Description of the task:
In full and without change, transcribe the records below.

[Stored data]
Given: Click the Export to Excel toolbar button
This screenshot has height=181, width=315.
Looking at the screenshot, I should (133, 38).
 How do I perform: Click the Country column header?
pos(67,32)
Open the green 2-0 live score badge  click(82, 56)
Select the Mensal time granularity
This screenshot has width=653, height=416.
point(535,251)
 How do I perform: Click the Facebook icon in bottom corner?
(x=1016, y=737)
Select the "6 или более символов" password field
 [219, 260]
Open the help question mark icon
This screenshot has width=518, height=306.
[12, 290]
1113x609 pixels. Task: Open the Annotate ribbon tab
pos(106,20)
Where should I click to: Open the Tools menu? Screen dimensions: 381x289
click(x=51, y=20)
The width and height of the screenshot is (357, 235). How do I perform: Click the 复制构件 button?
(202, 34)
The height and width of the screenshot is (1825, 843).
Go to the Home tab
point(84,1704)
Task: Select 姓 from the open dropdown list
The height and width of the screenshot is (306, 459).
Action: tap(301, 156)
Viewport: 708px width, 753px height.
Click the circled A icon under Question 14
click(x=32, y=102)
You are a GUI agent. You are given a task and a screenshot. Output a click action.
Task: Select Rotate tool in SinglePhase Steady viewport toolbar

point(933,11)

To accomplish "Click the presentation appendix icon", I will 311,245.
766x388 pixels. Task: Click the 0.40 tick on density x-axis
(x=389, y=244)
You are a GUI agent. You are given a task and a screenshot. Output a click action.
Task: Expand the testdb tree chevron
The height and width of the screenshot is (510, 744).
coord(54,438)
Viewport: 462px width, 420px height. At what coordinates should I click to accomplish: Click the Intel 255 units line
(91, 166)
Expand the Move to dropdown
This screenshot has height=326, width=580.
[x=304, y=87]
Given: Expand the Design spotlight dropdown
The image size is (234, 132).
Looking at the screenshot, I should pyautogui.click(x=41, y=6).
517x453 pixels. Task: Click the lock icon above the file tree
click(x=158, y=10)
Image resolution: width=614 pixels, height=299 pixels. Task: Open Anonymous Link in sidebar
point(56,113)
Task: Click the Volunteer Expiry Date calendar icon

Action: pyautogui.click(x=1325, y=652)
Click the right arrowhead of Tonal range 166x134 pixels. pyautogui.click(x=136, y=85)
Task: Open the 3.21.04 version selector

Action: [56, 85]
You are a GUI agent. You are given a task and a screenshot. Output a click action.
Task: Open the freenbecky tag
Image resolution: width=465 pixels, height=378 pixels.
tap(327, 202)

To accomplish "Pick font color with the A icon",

Response to this exercise:
Given: Click the Export to Excel toolbar button
This screenshot has height=181, width=315.
Looking at the screenshot, I should (133, 38).
 How do I perform: Click the Country column header?
pos(67,32)
Open the green 2-0 live score badge  click(82, 56)
Select the Mensal time granularity
This screenshot has width=653, height=416.
point(535,251)
 How do I perform: Click the Facebook icon in bottom corner?
(x=1016, y=737)
Select the "6 или более символов" password field
 [219, 260]
Open the help question mark icon
This screenshot has width=518, height=306.
[12, 290]
1113x609 pixels. Task: Open the Annotate ribbon tab
pos(106,20)
Where should I click to: Open the Tools menu? Screen dimensions: 381x289
click(x=51, y=20)
The width and height of the screenshot is (357, 235). How do I perform: Click the 复制构件 button?
(202, 34)
The height and width of the screenshot is (1825, 843).
Go to the Home tab
point(84,1704)
Task: Select 姓 from the open dropdown list
The height and width of the screenshot is (306, 459).
Action: tap(301, 156)
Viewport: 708px width, 753px height.
Click the circled A icon under Question 14
click(x=32, y=102)
You are a GUI agent. You are given a task and a screenshot. Output a click action.
Task: Select Rotate tool in SinglePhase Steady viewport toolbar

point(933,11)

To accomplish "Click the presentation appendix icon", I will 311,245.
766x388 pixels. Task: Click the 0.40 tick on density x-axis
(x=389, y=244)
You are a GUI agent. You are given a task and a screenshot. Output a click action.
Task: Expand the testdb tree chevron
The height and width of the screenshot is (510, 744).
coord(54,438)
Viewport: 462px width, 420px height. At what coordinates should I click to accomplish: Click the Intel 255 units line
(91, 166)
Expand the Move to dropdown
This screenshot has height=326, width=580.
[x=304, y=87]
Given: Expand the Design spotlight dropdown
The image size is (234, 132).
Looking at the screenshot, I should pyautogui.click(x=41, y=6).
517x453 pixels. Task: Click the lock icon above the file tree
click(x=158, y=10)
Image resolution: width=614 pixels, height=299 pixels. Task: Open Anonymous Link in sidebar
point(56,113)
Task: Click the Volunteer Expiry Date calendar icon

Action: pyautogui.click(x=1325, y=652)
Click the right arrowhead of Tonal range 166x134 pixels. pyautogui.click(x=136, y=85)
Task: Open the 3.21.04 version selector

Action: [56, 85]
You are a GUI agent. You are given a task and a screenshot. Output a click action.
Task: Open the freenbecky tag
Image resolution: width=465 pixels, height=378 pixels.
tap(327, 202)

To accomplish "Pick font color with the A icon",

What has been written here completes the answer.